Oh, What A Year It Hasn’t Been!
When the going gets tough…retailers make changes. And rarely – or ever – has it been more difficult for the majority of food retailers (particularly supermarket operators) than it’s been over the past 12 months. And never have the changes been so vast as they were in 2013.
Let’s look at the overview of the key issues creating such market turmoil. The shaky economy remains a huge factor, particularly for the middle, lower-middle and lower class consumers. Virtually every retailer in the Northeast and Mid-Atlantic (a geographic swath that extends from New England to the Tidewater region of Virginia) has felt the sting of overstoring (and within that realm an increasing diversity of retail formats and styles). In fact, the growth of “other channel” retailers (mass, drug, club, dollar stores, on-line) is now growing at a rate of nearly four times that of conventional supermarket merchants. Government regulation and interaction (reduction of SNAP benefits and implementation of the Affordable Care Act) have adversely affected most retailers and things could get worse next year if a new Farm Bill isn’t passed and there’s more micromanaging by the USDA.

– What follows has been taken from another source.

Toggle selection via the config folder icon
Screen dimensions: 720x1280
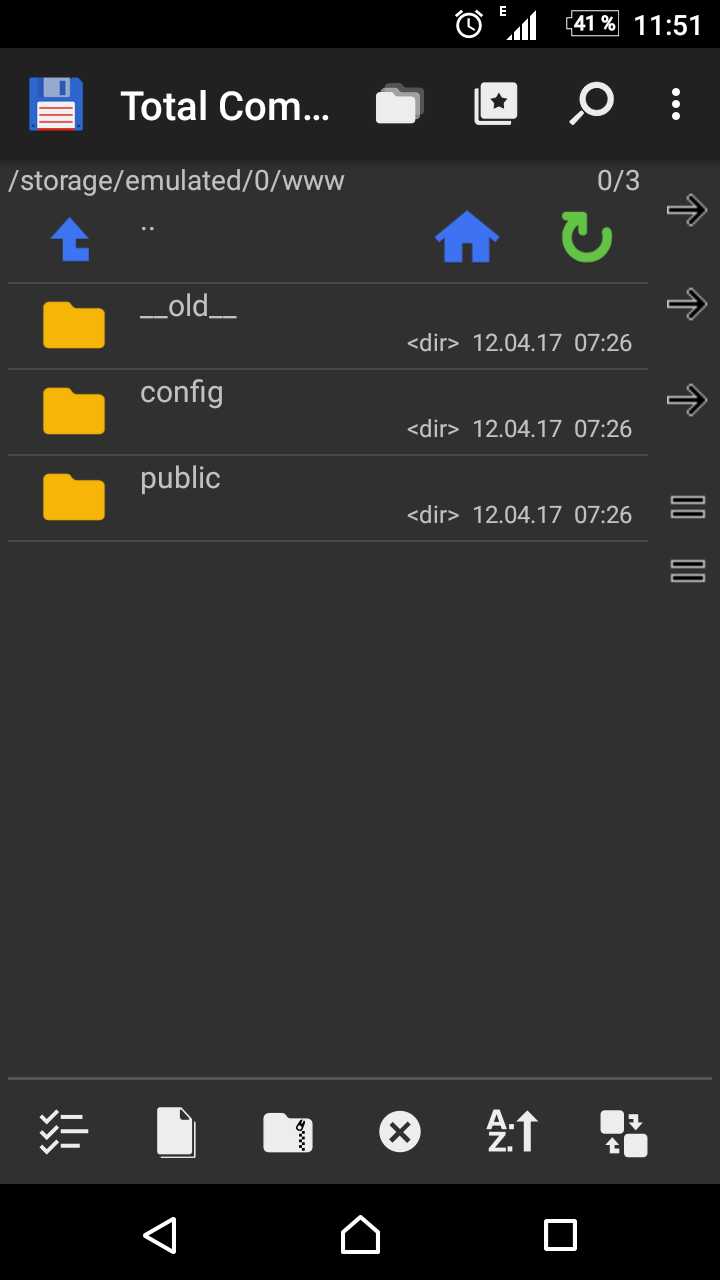[74, 411]
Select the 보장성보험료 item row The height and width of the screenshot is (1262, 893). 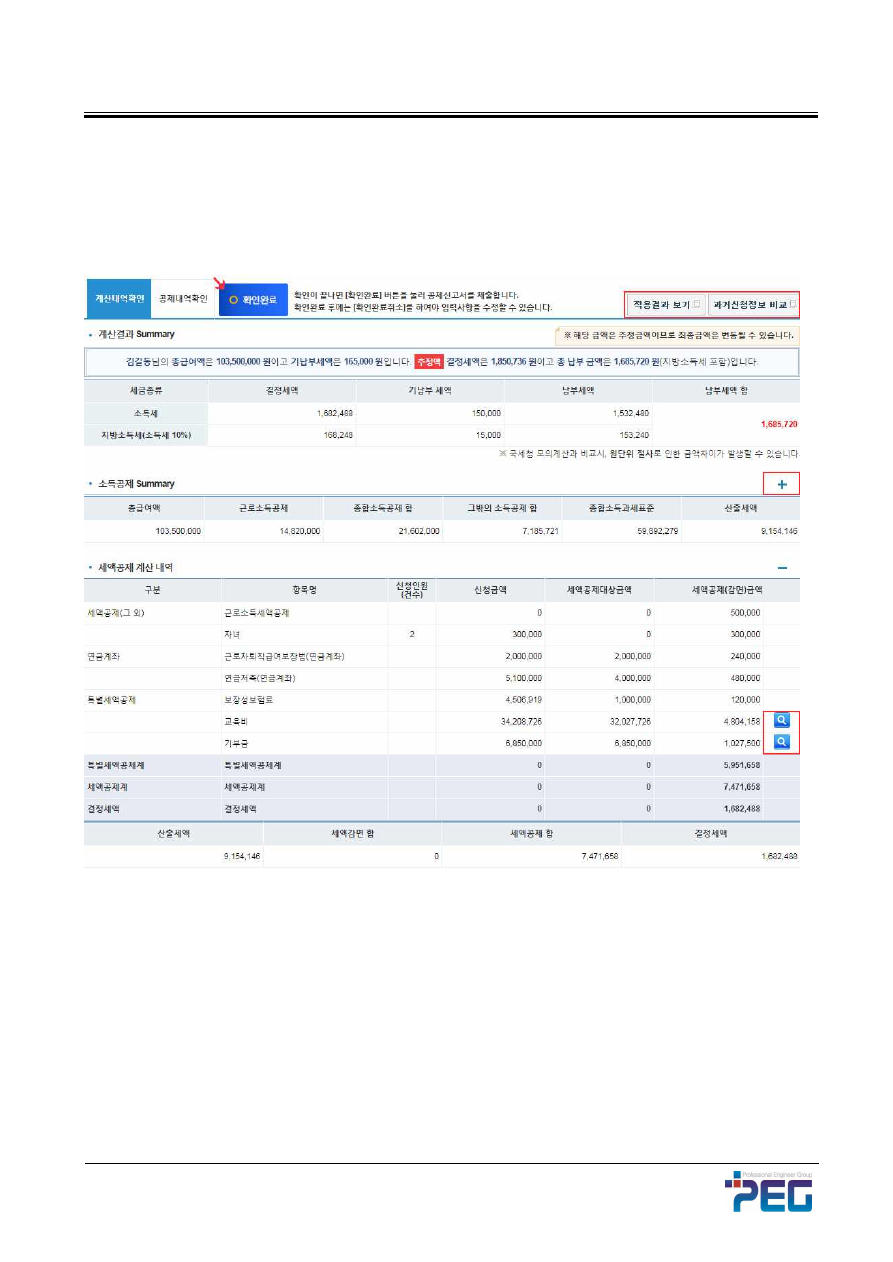pyautogui.click(x=250, y=699)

So, against that backdrop – and a few other intangible factors that aren’t necessarily directly related to performance issues (family squabbles, personality clashes at the executive level, planned transitional management changes) – here’s a list of changes and key events that occurred in 2013 in the marketing areas we cover (listed alphabetically):
Ahold USA – James McCann replaced retiring COO Carl Schlicker as the Dutch company’s top U.S. executive. AUSA also replaced Giant/Landover president Anthony Hucker with Gordon Reid.
Delhaize America – After only a year on the job, chief executive Roland Smith resigned (that job is still unfilled). Pierre-Olivier Beckers, CEO of parent firm The Delhaize Group, retired and was replaced by European grocery executive Frans Muller.
Farm Fresh – Replaced president Bill Parker with Micky Nye.
Fairway Market – Led by majority investor private equity firm Sterling Investment Partners, which controlled the company since 2007, successfully completed public offering.
Kroger – Announced that Rodney McMullen will replace retiring CEO David Dillon. Acquired Harris-Teeter.
Market Basket (Demoulas) – Arthur T. Demoulas remained CEO amidst re-escalating family feud with first cousin Arthur S. Demoulas, whose faction still controlled the board of directors.
New Albertsons – Cerberus Capital unit acquired 877 stores from Supervalu and named Jim Perkins president of Acme and Shane Sampson president of Shaw’s.
Safeway – Robert Edwards replaced long-time CEO Steve Burd as top executive. Retailer sold Canadian unit, reshuffled leadership team at its Eastern Division and announced withdrawal from Chicago market with Dominick’s store closings.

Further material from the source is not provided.